3 January 2021

WNISR

Construction Start of Second Fast Reactor in China

WNISR, 3 January 2021

Construction site of the CFR-600 Unit 2 — Photo CNNC

Construction began 27 December 2020 on the China Fast Reactor (CFR-600) unit 2 according to the China National Nuclear Corporation (CNNC).

The CFR is a sodium cooled reactor, also known as the Xiapu Fast Breeder Reactor (FBR) pilot project, and is being built in Xiapu County, Fujian province.

There remains uncertainty about the status of CFR-600 unit 1. It has reportedly been under construction since December 2017, but is not listed by the International Atomic Energy Agency’s Power Reactor Information System (IAEA-PRIS) as of 1 January 2021.

The CFR-600 design, developed by the China Institute of Atomic Energy, is based on the China Experimental Fast Reactor (CEFR) that was built with Russian technical assistance.

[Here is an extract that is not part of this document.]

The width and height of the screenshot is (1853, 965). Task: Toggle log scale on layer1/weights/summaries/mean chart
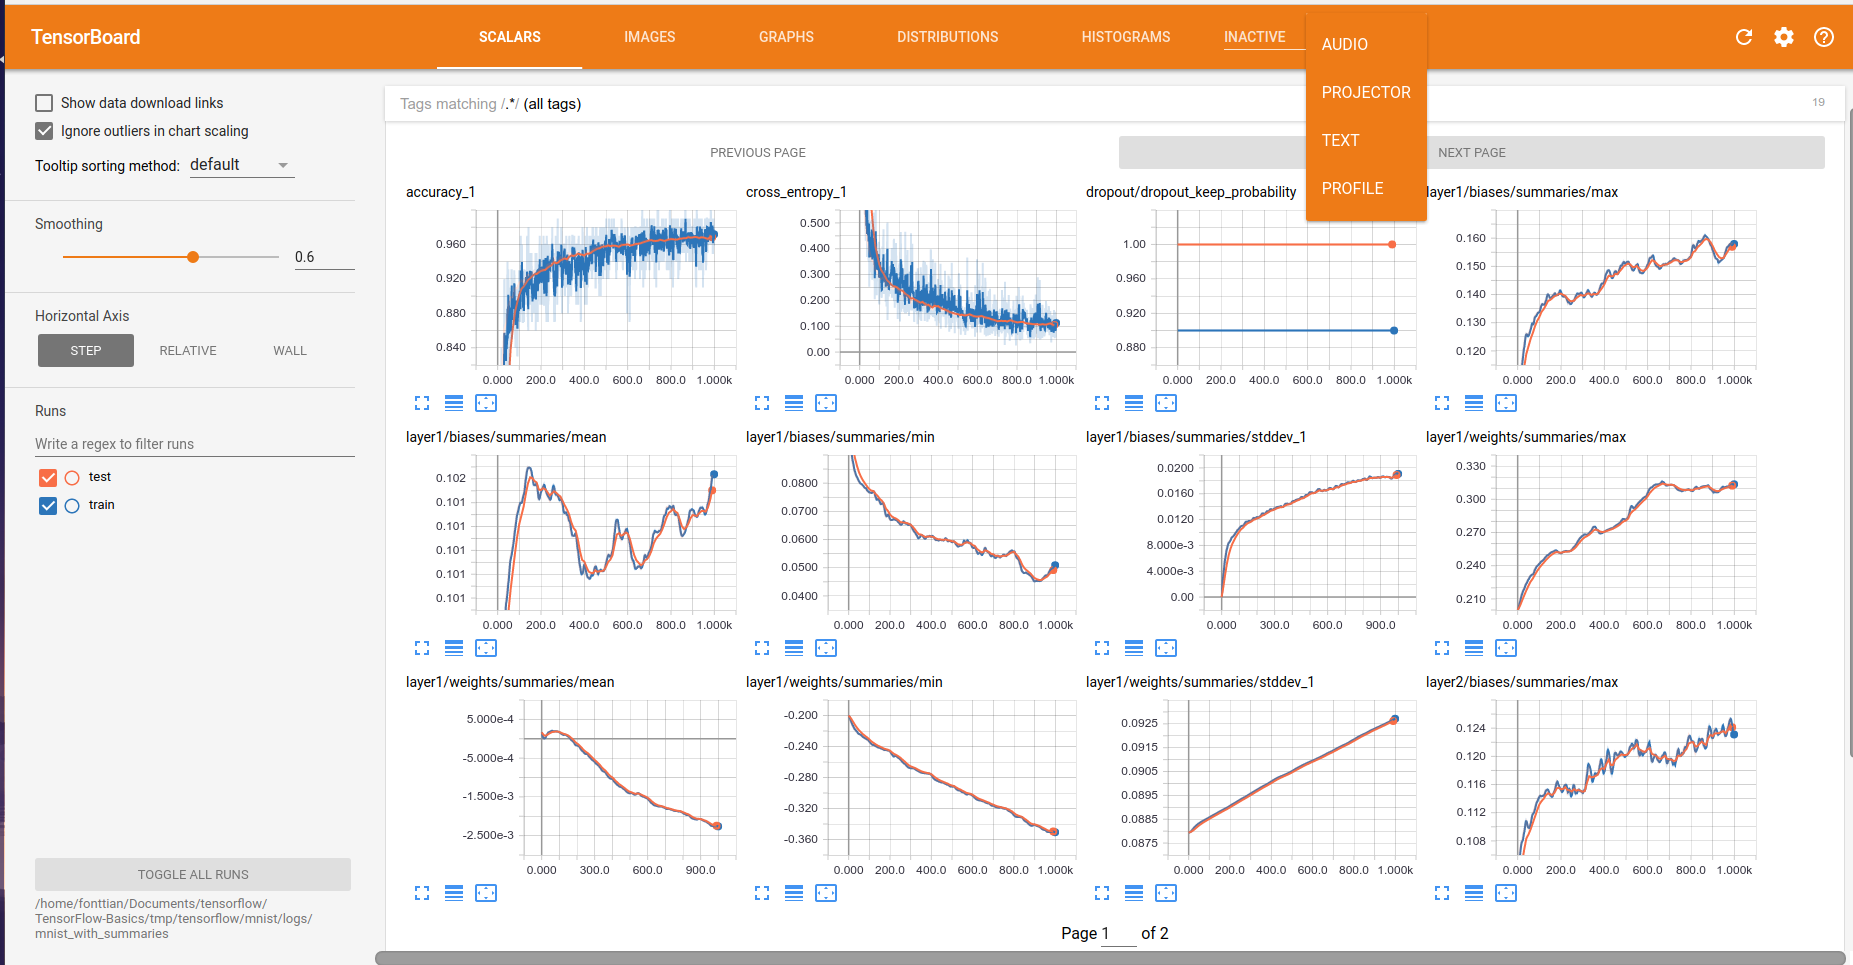click(454, 893)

China’s first fast reactor, the 20 MW CEFR, was connected to the grid on 21 July 2011, but currently is in Long Term Outage (LTO) following problems with fuel supply. In July 2019, Russian nuclear supplier Rosatom reported it had delivered a batch of fuel to the reactor. However, there was no public report about the restart of the unit.

The construction start of a second CFR-600 is surprising as China so far does not have operational industrial facilities for the reprocessing of spent fuel (the separation of plutonium) and for the fabrication of breeder fuel. However, reportedly, a 200-ton-per-year reprocessing plant is under construction since 2015 and scheduled to start up in 2025. Negotiations with France over the technology transfer of an 800-ton-per-year plant have been ongoing for years, but no binding commercial contract has been signed.

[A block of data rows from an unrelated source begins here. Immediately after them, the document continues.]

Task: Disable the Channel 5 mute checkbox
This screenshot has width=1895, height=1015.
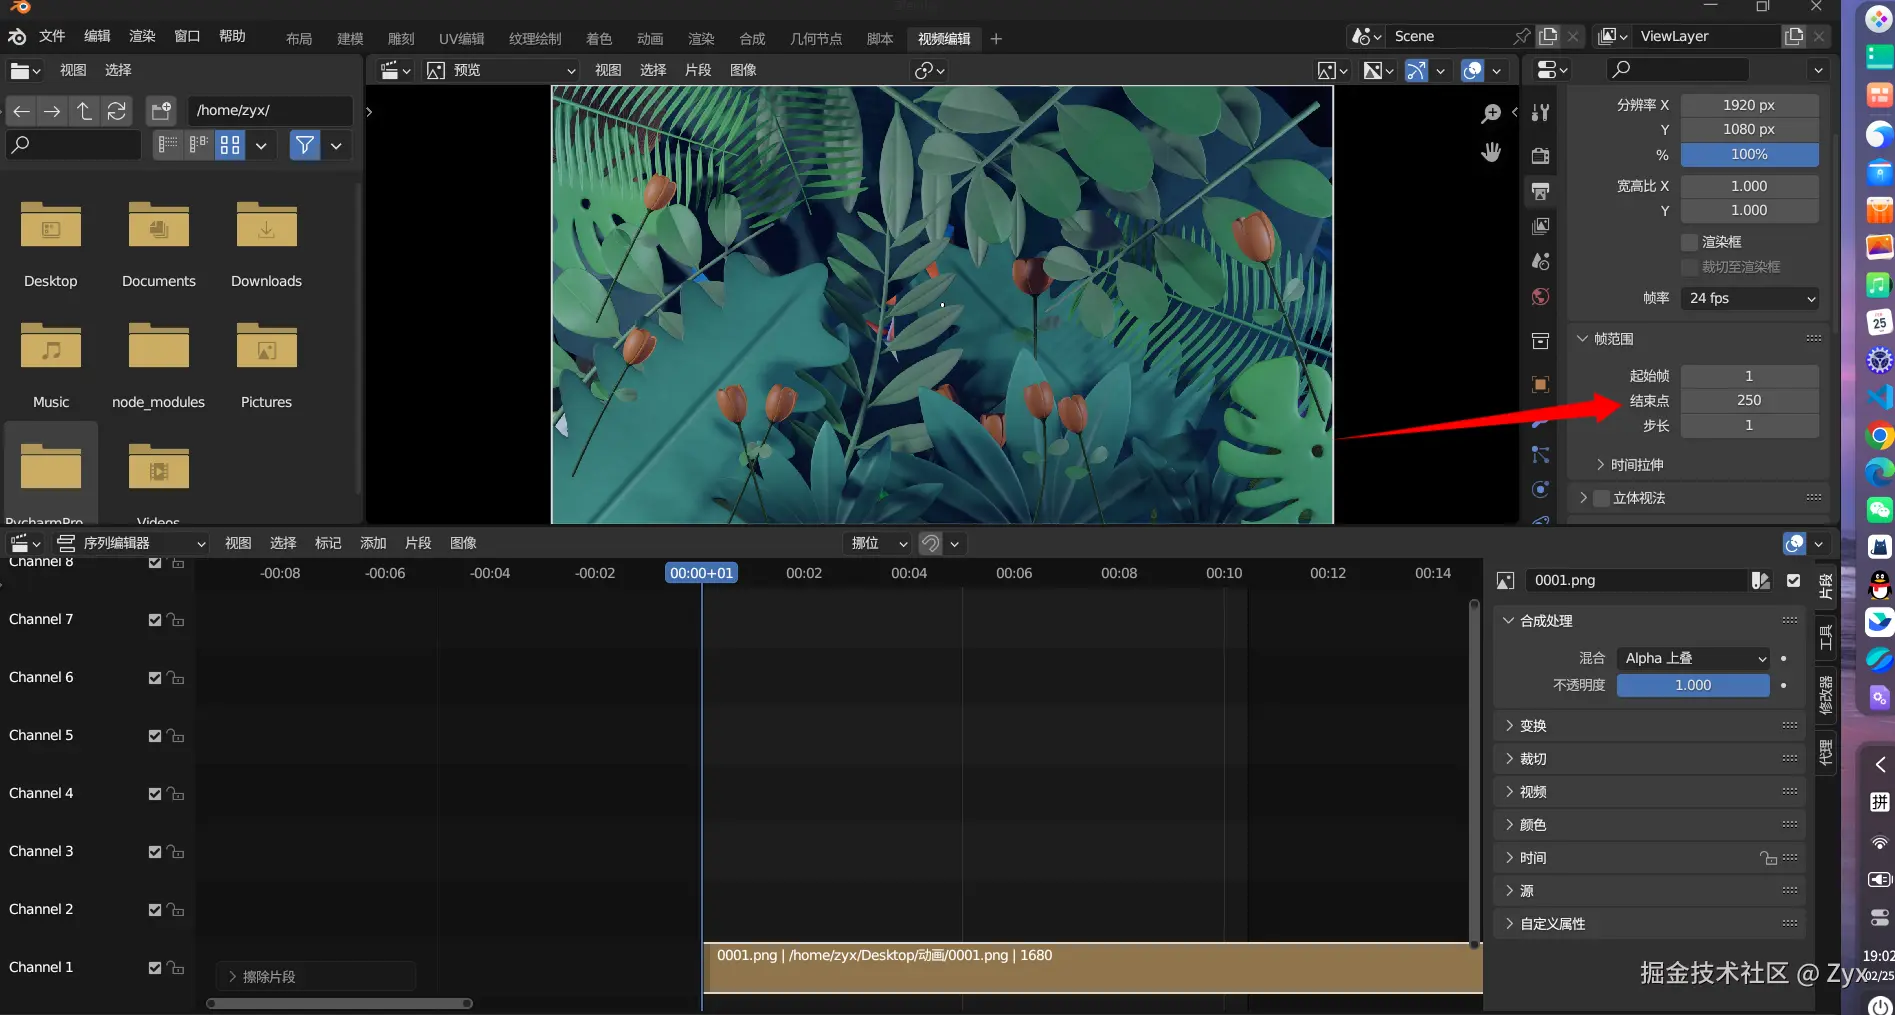Action: point(155,736)
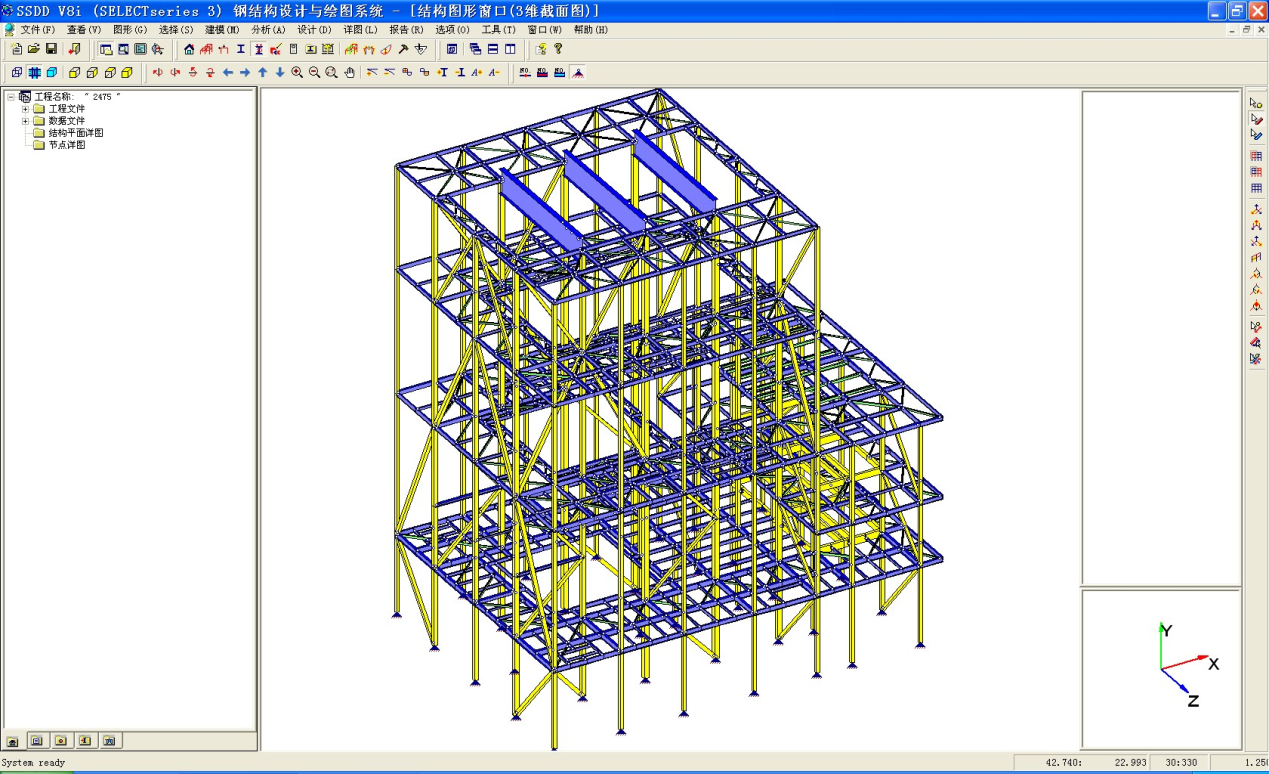Image resolution: width=1269 pixels, height=774 pixels.
Task: Expand the 数据文件 folder node
Action: click(x=25, y=121)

It appears that China is taking quite an industrial risk in simultaneously developing and building the various components of a plutonium-based system, including the construction in parallel of two units of a so far unproven reactor design.

There are multiple hazards with fast reactor programs that have been documented and analyzed over the years, and all programs worldwide have either been terminated or are decades behind original plans. One major issue with FBRs consists of the potential consequences for nuclear proliferation of operating reactors that require large feedstocks of plutonium as fuel but also produce weapons-grade plutonium in the so-called breeder blankets.

The proliferation dynamic inherent to FBR programs is of particular concern in East Asia, where Japan’s large plutonium program remains a central tenet of its nuclear strategy, and where China is now embarking on a large-scale plutonium fuel system.

The start of construction of CFR-600 unit 2 brings to 16 the number of reactors under construction in China, and to 50 in the world.